Woodland Perennials

Uvularia grandiflora – Woodland Merrybells is native to eastern North America and an important pollen source to wild bees (Mason, Bumblebees). The pendulous bright yellow flowers (1.5-2″ long) with slightly twisted petals appear mid to late spring, but usually go summer dormant. This Award of Garden Merit winner can be divided in early spring. Grows 24-30″ tall and 12″ wide. Zone 3.

Cyclamen coum – This hardy cyclamen blooms late winter into early spring, with variable flowers of white, pink or magenta. The small rounded foliage may be primarily green or highly decorated with silver variegation, forming rings or patterns. This perennial grows from small tubers and can be very slow to establish, it also goes summer dormant. Grows 2-3″ tall. Hardy to zone 5.

Arisarum proboscideum – Mouse Plant is probably my favourite woodlander, much in part to its unusual spathes that look like a tiny purplish-brown and white peanut, with a long curly tail. These appear in April but are almost always obscured by the dense foliage of glossy arrowhead-shaped leaves – still, it’s fun to go looking for them. Grows 6″ tall and 15″ wide. Hardy to zone 7.
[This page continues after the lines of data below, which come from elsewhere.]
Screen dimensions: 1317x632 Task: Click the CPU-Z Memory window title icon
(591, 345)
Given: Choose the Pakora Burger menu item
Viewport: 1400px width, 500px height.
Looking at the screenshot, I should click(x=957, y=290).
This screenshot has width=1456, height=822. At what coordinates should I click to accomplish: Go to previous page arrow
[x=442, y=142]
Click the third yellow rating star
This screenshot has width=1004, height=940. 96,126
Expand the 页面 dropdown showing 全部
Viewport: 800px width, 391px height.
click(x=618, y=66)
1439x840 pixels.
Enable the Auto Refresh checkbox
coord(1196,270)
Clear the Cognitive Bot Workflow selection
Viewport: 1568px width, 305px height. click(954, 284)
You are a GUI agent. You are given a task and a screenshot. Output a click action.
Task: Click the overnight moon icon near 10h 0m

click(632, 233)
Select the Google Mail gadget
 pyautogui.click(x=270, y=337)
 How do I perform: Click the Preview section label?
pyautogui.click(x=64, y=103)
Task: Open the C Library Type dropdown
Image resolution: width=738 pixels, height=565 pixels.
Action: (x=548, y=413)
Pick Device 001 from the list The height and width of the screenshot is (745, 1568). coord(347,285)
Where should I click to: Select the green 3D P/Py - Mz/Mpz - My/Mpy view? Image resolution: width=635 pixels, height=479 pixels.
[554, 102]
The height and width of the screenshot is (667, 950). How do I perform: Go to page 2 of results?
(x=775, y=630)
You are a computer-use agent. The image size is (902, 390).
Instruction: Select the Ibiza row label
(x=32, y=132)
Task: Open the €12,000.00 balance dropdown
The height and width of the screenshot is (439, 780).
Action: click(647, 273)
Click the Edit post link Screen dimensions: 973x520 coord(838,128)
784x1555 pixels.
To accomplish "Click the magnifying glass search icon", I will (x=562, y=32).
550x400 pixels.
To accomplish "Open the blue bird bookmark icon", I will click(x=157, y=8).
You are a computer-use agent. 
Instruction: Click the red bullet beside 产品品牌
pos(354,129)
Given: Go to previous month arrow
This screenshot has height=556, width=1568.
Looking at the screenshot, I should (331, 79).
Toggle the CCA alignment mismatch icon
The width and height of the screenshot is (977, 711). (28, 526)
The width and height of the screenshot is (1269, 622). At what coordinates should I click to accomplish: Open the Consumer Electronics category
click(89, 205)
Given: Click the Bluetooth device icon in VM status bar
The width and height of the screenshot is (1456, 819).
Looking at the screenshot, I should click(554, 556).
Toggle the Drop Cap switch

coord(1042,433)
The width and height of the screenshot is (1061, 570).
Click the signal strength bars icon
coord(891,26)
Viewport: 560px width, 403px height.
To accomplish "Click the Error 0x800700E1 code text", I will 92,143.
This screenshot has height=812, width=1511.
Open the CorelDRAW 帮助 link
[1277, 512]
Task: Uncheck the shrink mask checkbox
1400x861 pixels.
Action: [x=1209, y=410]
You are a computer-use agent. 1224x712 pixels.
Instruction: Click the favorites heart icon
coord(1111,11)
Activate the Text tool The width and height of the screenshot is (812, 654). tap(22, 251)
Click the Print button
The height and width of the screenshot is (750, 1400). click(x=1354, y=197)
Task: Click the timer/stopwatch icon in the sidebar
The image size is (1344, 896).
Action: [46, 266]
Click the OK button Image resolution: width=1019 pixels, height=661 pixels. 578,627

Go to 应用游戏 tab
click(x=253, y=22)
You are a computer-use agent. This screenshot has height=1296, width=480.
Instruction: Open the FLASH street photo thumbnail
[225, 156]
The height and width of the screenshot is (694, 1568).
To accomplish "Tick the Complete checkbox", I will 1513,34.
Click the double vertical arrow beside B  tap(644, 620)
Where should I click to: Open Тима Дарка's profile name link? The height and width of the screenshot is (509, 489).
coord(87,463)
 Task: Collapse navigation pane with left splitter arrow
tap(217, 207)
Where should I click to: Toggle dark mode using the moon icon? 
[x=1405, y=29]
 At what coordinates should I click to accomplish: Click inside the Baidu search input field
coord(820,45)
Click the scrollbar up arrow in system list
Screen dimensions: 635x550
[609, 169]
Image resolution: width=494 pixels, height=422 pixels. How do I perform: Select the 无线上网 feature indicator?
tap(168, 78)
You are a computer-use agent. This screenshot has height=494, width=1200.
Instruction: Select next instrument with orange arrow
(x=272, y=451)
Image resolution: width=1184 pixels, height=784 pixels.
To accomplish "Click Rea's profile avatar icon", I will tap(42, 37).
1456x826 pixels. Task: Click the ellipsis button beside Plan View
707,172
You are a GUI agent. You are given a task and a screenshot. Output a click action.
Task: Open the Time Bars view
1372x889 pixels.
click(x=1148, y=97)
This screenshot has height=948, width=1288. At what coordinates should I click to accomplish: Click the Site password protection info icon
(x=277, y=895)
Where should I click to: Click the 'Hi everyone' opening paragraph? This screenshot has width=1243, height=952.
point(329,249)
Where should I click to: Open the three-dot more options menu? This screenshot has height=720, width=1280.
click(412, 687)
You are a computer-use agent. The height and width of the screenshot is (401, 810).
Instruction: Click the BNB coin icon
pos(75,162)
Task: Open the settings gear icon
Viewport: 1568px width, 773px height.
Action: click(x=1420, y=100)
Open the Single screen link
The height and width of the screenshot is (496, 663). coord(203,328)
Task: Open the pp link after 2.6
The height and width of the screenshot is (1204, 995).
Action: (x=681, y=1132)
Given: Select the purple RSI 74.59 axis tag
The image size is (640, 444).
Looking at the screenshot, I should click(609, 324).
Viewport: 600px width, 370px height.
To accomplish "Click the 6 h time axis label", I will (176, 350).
Arum italicum – Cuckoo Pint is a strange little perennial with boring greenish-white spathes in early summer followed by spectacular drumstick seedheads of reddish-orange. The attractive dark green foliage (often with creamy-silver variegation) does go summer dormant, but reappears in fall and lasts through winter. Grows 8 to 12″ tall. Hardy to zone 6.

Dicentra spectabilis (renamed Lamprocapnos spectabilis) – Few shade plants are as reliable and showy as the old-fashioned Bleeding Heart. This tall perennial is very cold hardy and tolerates a fair bit of sun here in coastal BC. The pendulous chains of rose-pink heart-shaped blooms with white accents appear in May-June. Usually goes summer dormant. Grows 36″ tall. Zone 3.